Es importante también redactar mensajes que resulten eficientes, que lleguen al cliente y generen en este la decisión de pagar. Para cada segmento de clientes se podría elegir cómo se los va a contactar, con qué mensaje y de qué forma se planificarán los futuros contactos de acuerdo a las respuestas obtenidas en cada interacción.

Los mensajes automáticos cumplen dos funciones relevantes: la primera es que el cliente sepa que tiene una deuda impaga; y la segunda es que concrete el pago o bien que se contacte con algún encargado de la gestión.

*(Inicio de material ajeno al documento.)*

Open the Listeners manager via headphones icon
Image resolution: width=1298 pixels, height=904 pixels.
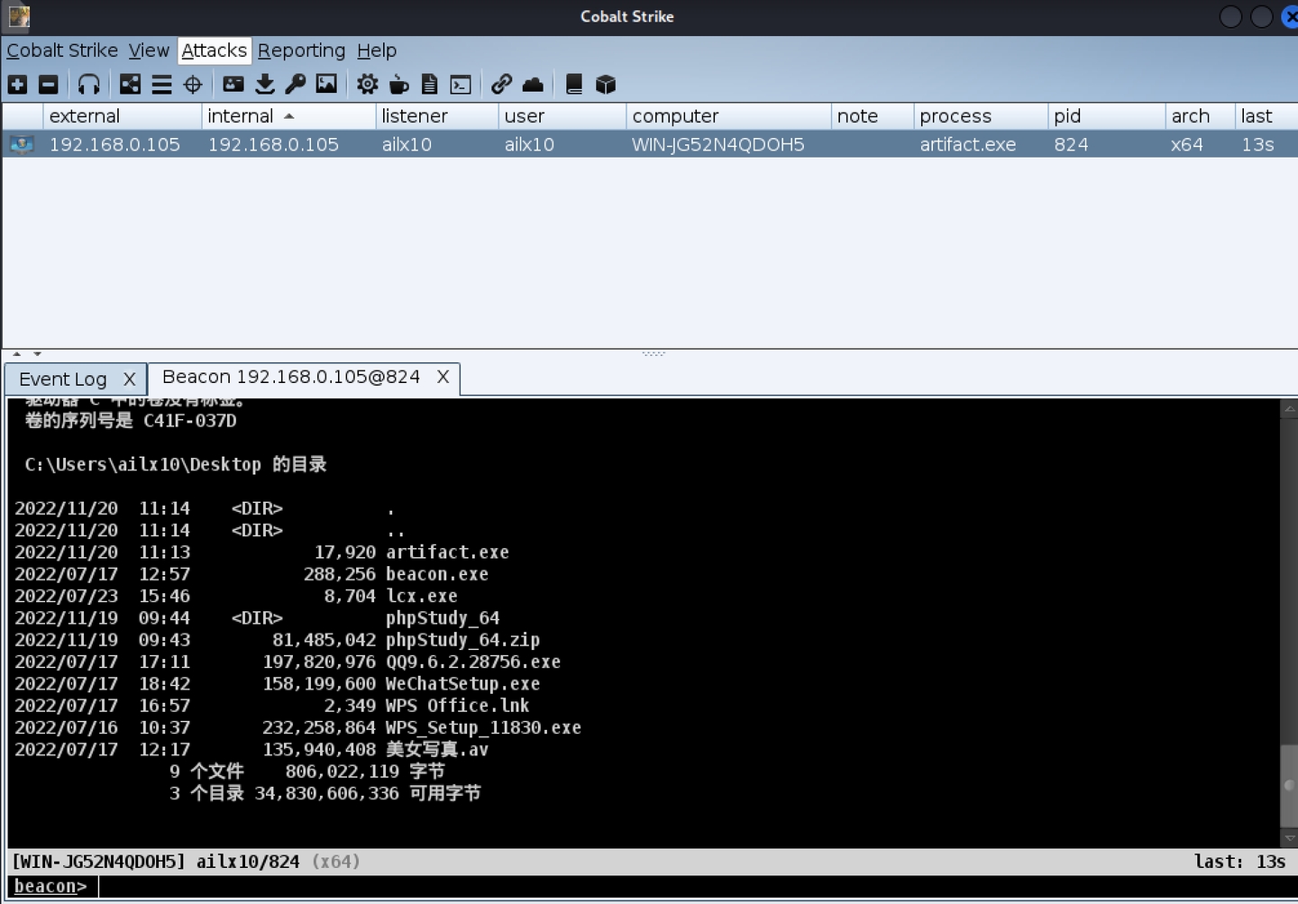pyautogui.click(x=89, y=84)
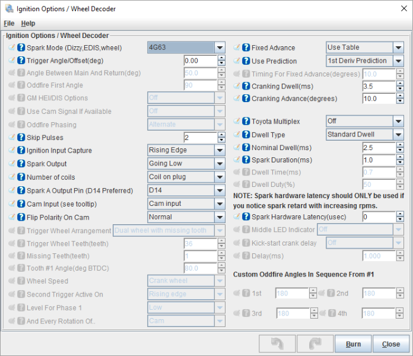Click the question mark beside Fixed Advance
Viewport: 413px width, 356px height.
click(x=246, y=47)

5. GESTIÓN AUTOMATIZADA / PERSONALIZADA

Las gestiones que se llevan adelante mediante gestores u operadores tienen un costo económico superior. Por eso muchos estudios de cobranzas realizan la gestión a través de un sitio web de clientes, desde el cual se ofrecen opciones.

De allí que toda gestión de cobranzas arranque con mensajes automatizados orientados al cliente, cuyo fin es convocar su atención. Posteriormente estos mensajes se complementarán con un contacto del operador.

6. INFORMES DE GESTIÓN

Los estudios de cobranzas suelen disponer de distintos reportes que grafiquen cómo está avanzado la gestión, ya que es clave. Estos permiten detectar segmentos de clientes con los que no se esté obteniendo éxito, con el fin de desplegar campañas ad hoc para ellos.

También se suele disponer de indicadores del mercado. Esto permite determinar si los resultados cumplen con lo esperable. Y también nos ayuda a acomodar los procesos de gestión de mora y las estrategias en función del escenario y el contexto.